Identification of a special cell type as a determinant of the kidney tropism of SARS‐CoV‐2

The kidney tropism of severe acute respiratory syndrome coronavirus 2 (SARS‐CoV‐2) has been well‐validated clinically and often leads to various forms of renal damage in coronavirus disease‐2019 (COVID‐19) patients. However, the underlying mechanisms and diagnostic approaches remain to be determined. We interrogated the expression of virus‐related host factors in single‐cell RNA sequencing (scRNA‐seq) datasets of normal human kidneys and kidneys with pre‐existing diseases and validated the results with urinary proteomics of COVID‐19 patients and healthy individuals. We also assessed the effects of genetic variants on kidney susceptibility using expression quantitative trait loci (eQTLs) databases. We identified a subtype of tubular cells, which we named PT‐3 cells, as being vulnerable to SARS‐CoV‐2 infections in the kidneys. PT‐3 cells were enriched in viral entry factors and replication and assembly machinery but lacked antiviral restriction factors. Immunohistochemistry confirmed positive staining of PT‐3 cell marker SCL36A2 on kidney sections from COVID‐19 patients. Urinary proteomic analyses of COVID‐19 patients revealed that markers of PT‐3 cells were significantly increased, along with elevated viral receptor angiotensin‐converting enzyme 2. We further found that the proportion of PT‐3 cells increased in diabetic nephropathy but decreased in kidney allografts and lupus nephropathy, suggesting that kidney susceptibility varied among these diseases. We finally identified several eQTLs that regulate the expression of host factors in kidney cells. PT‐3 cells may represent a key determinant for the kidney tropism of SARS‐CoV‐2, and detection of PT‐3 cells may be used to assess the risk of renal infection during COVID‐19.

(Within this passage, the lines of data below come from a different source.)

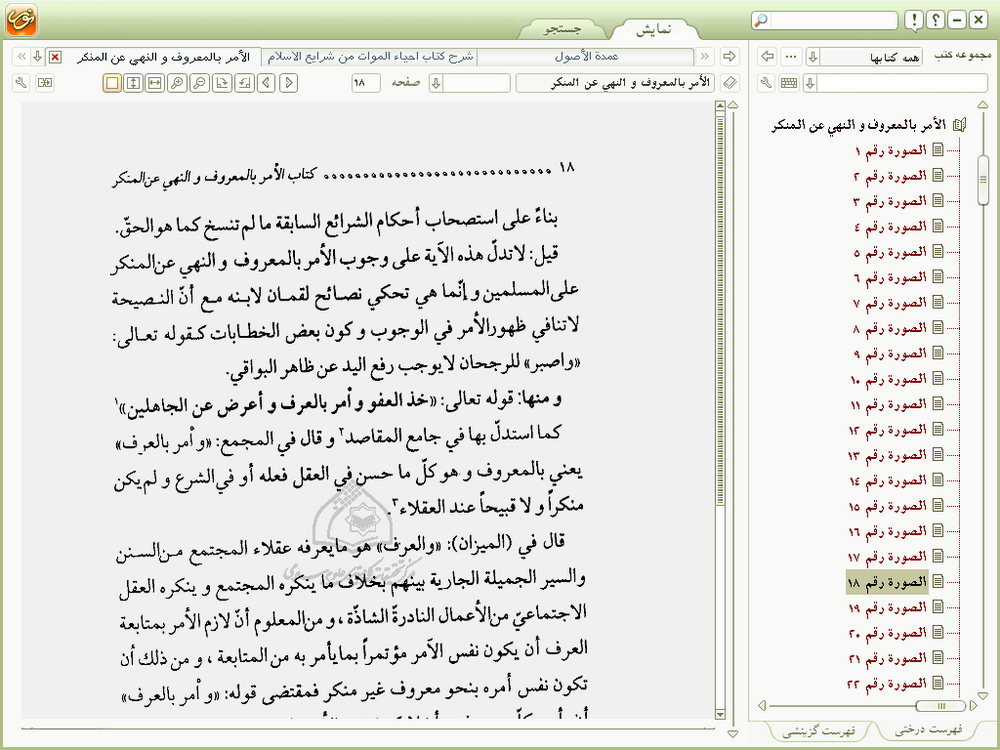This screenshot has height=750, width=1000.
Task: Click the help question mark icon
Action: tap(936, 20)
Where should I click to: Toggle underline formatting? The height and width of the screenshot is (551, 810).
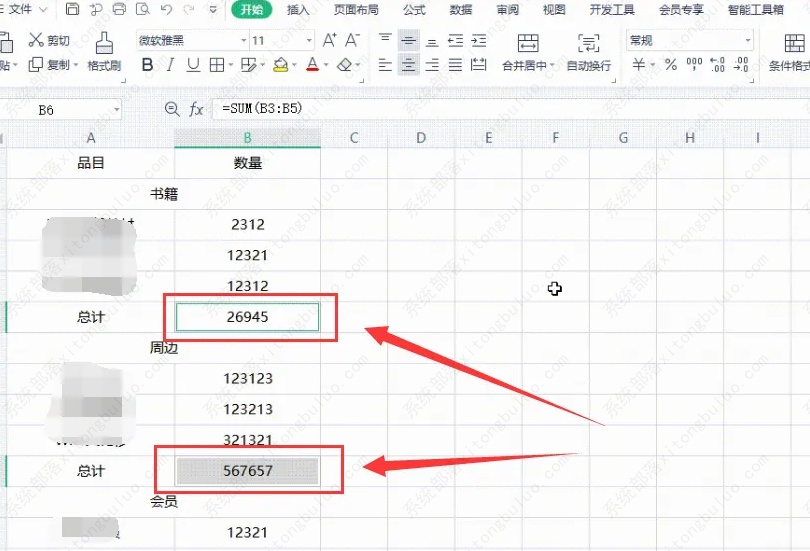192,65
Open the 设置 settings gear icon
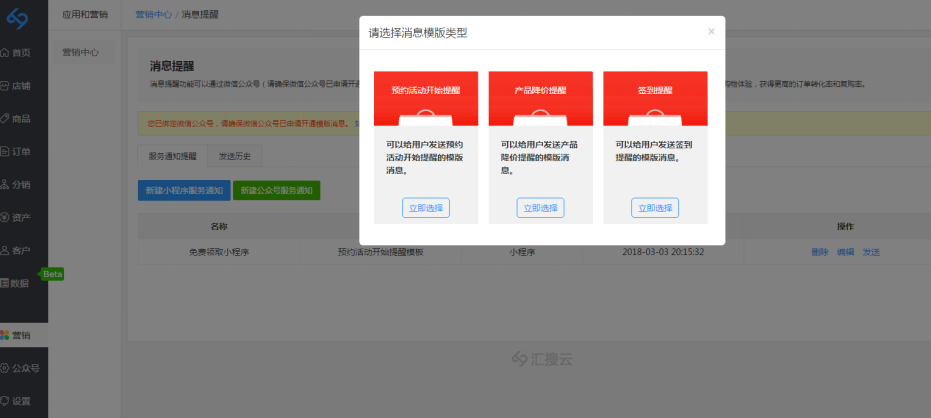Image resolution: width=931 pixels, height=418 pixels. click(x=5, y=401)
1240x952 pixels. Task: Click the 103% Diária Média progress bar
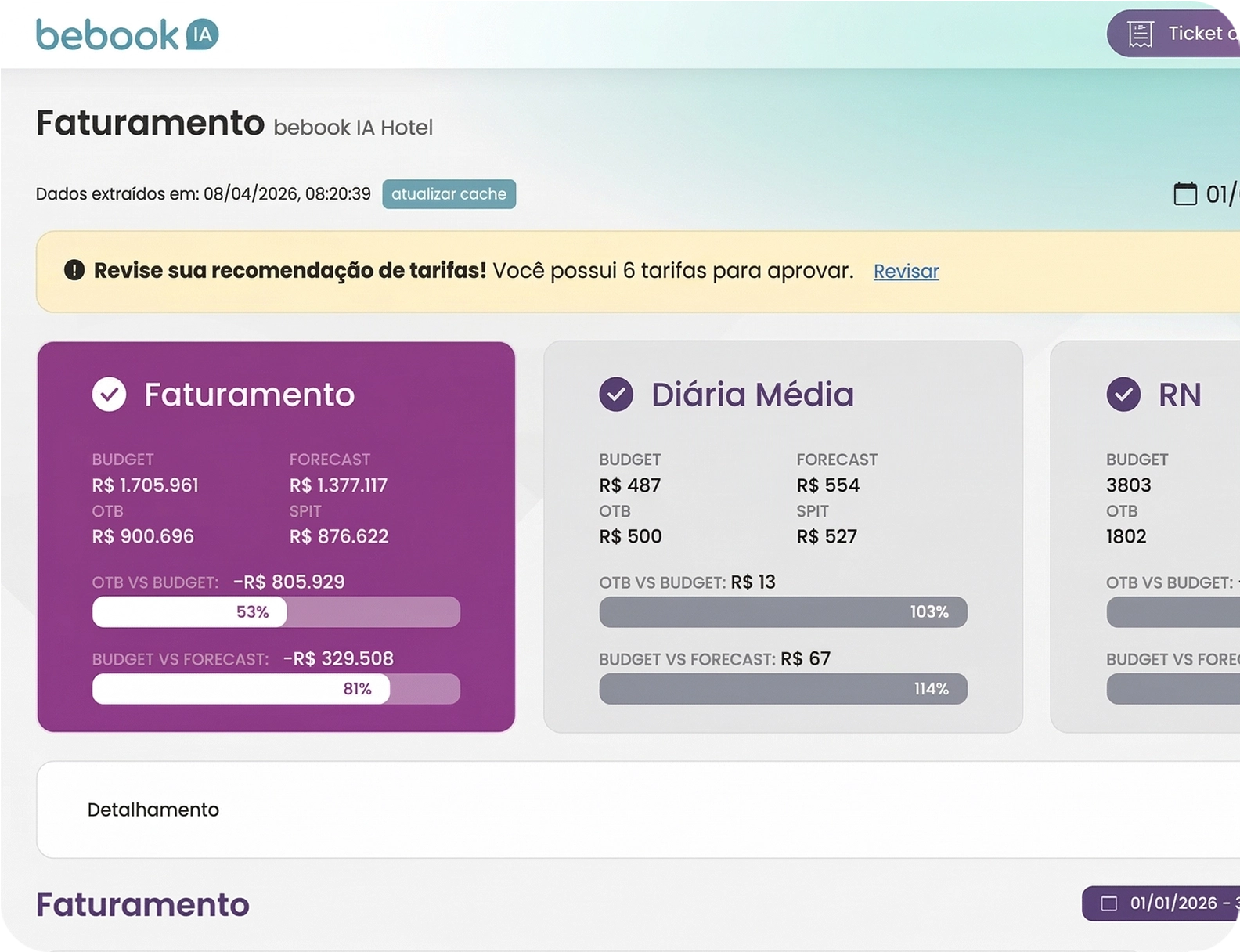click(x=783, y=612)
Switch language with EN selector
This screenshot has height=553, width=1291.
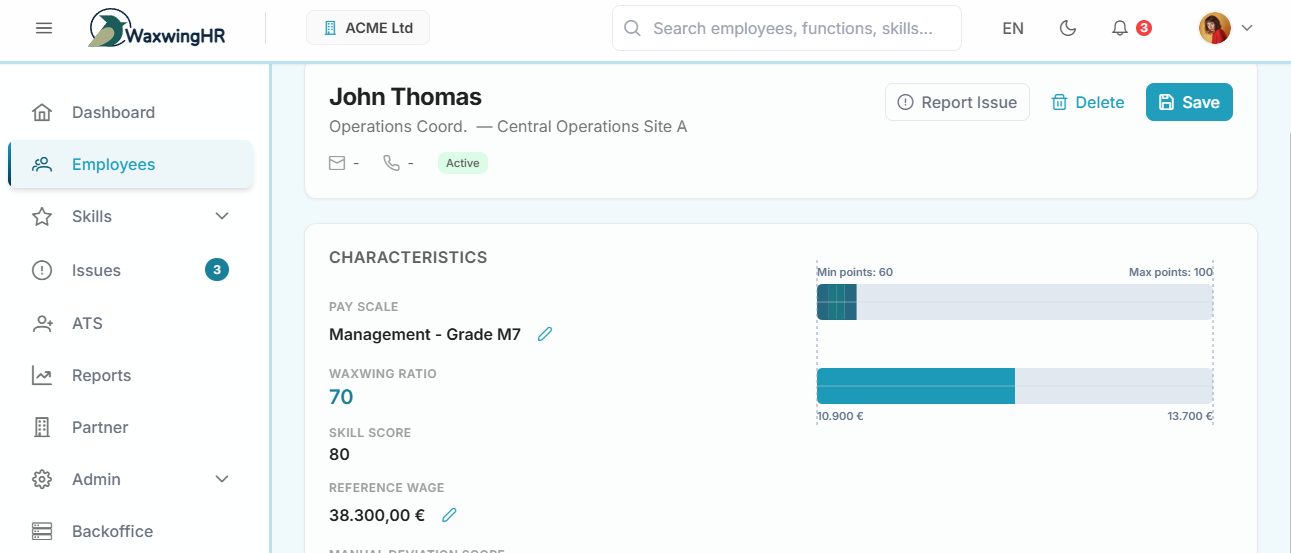tap(1013, 28)
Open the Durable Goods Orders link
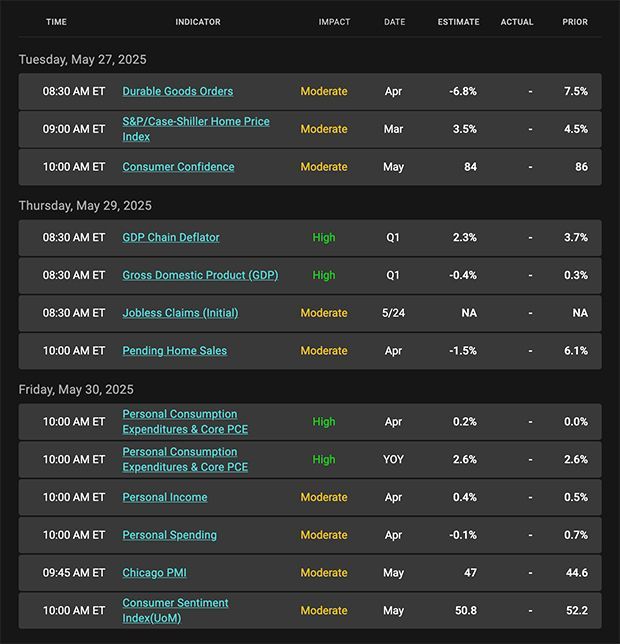 (x=178, y=91)
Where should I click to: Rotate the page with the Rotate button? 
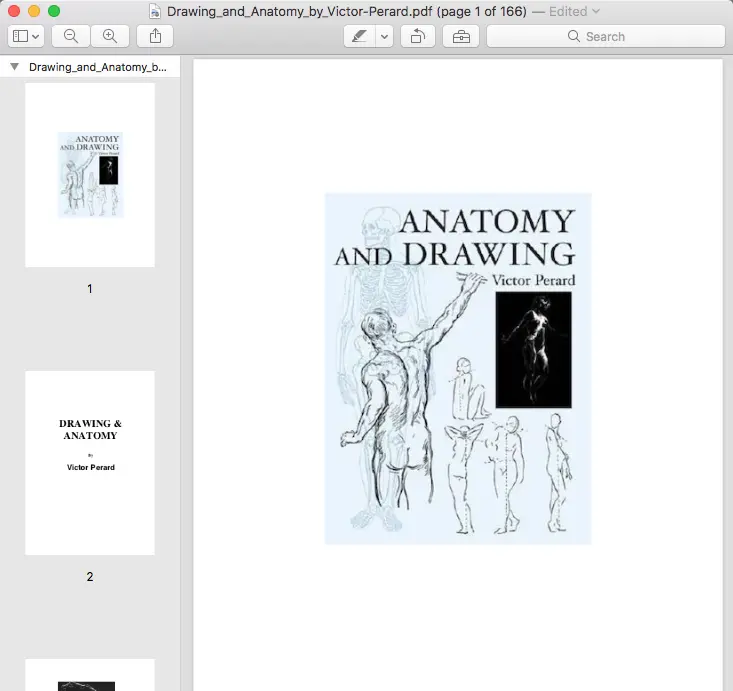(417, 36)
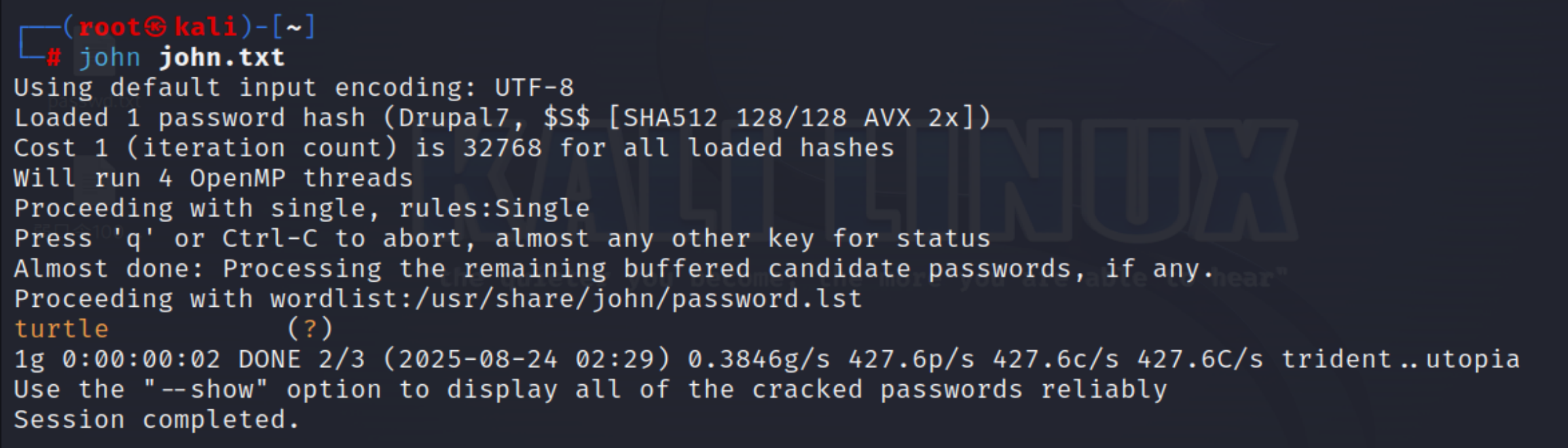The height and width of the screenshot is (448, 1568).
Task: Click the john.txt filename argument
Action: tap(221, 58)
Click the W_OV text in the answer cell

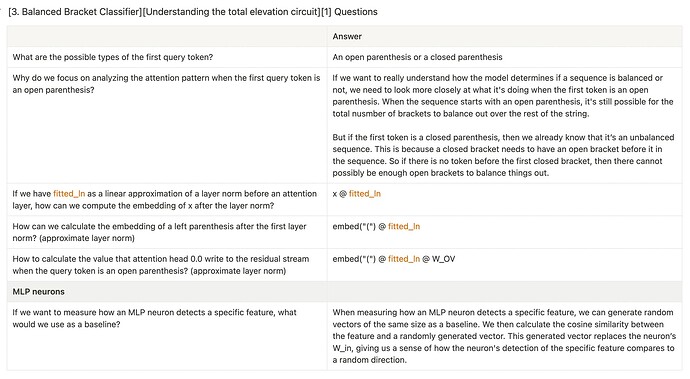pos(444,259)
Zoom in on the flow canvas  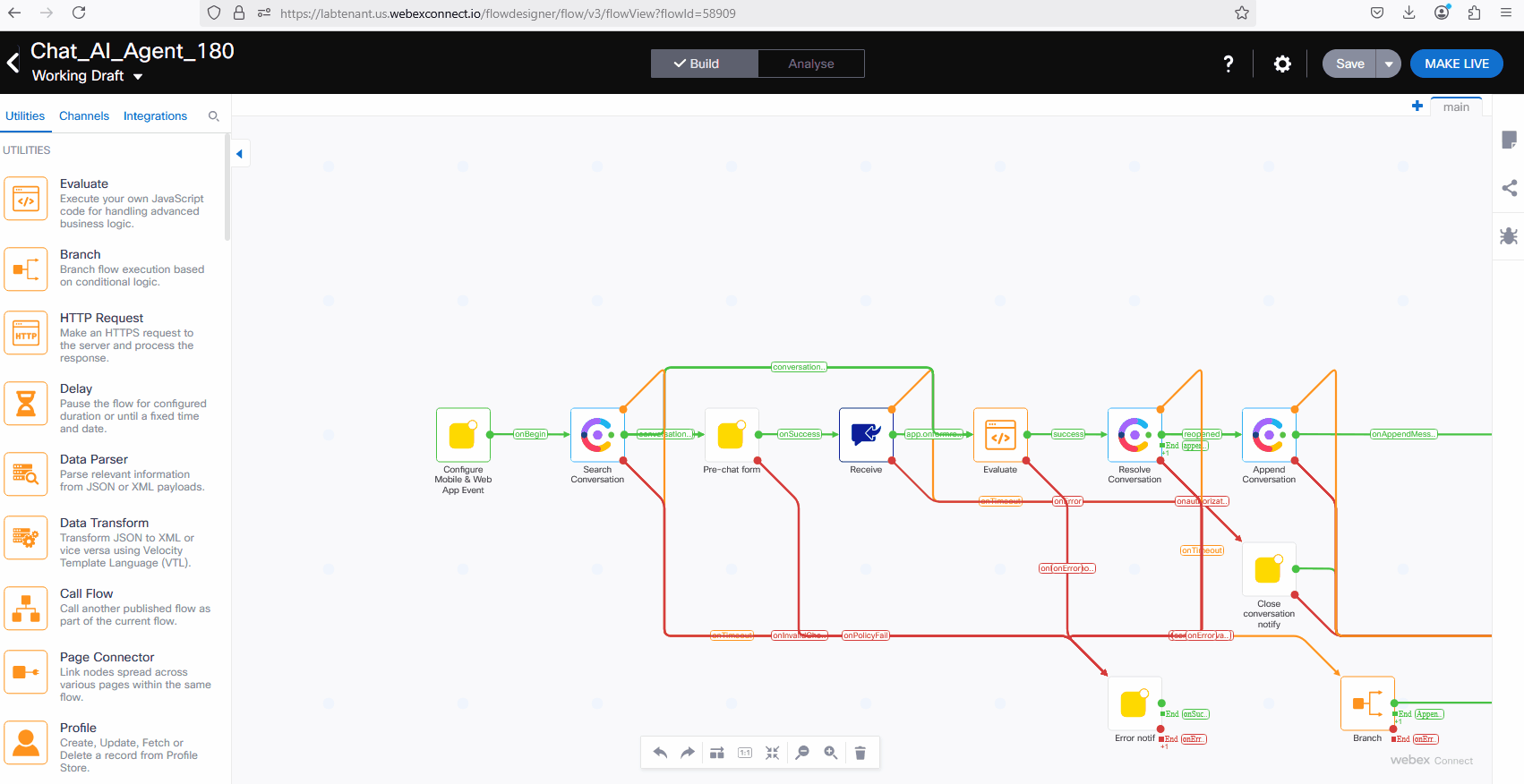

Through single‐cell analysis, we identified PT‐3 cells, a proximal tubule epithelial cell subtype in human kidney, that are highly susceptible to severe acute respiratory syndrome coronavirus 2 (SARS‐CoV‐2) infection. We validated these results using immunostaining and urinary proteomics in coronavirus disease‐2019 (COVID‐19) patients. Our findings provide not only new insights into the mechanism involving SARS‐CoV‐2 infection of the kidney cells, but also a potential strategy for risk assessment of kidney infection among COVID‐19 patients.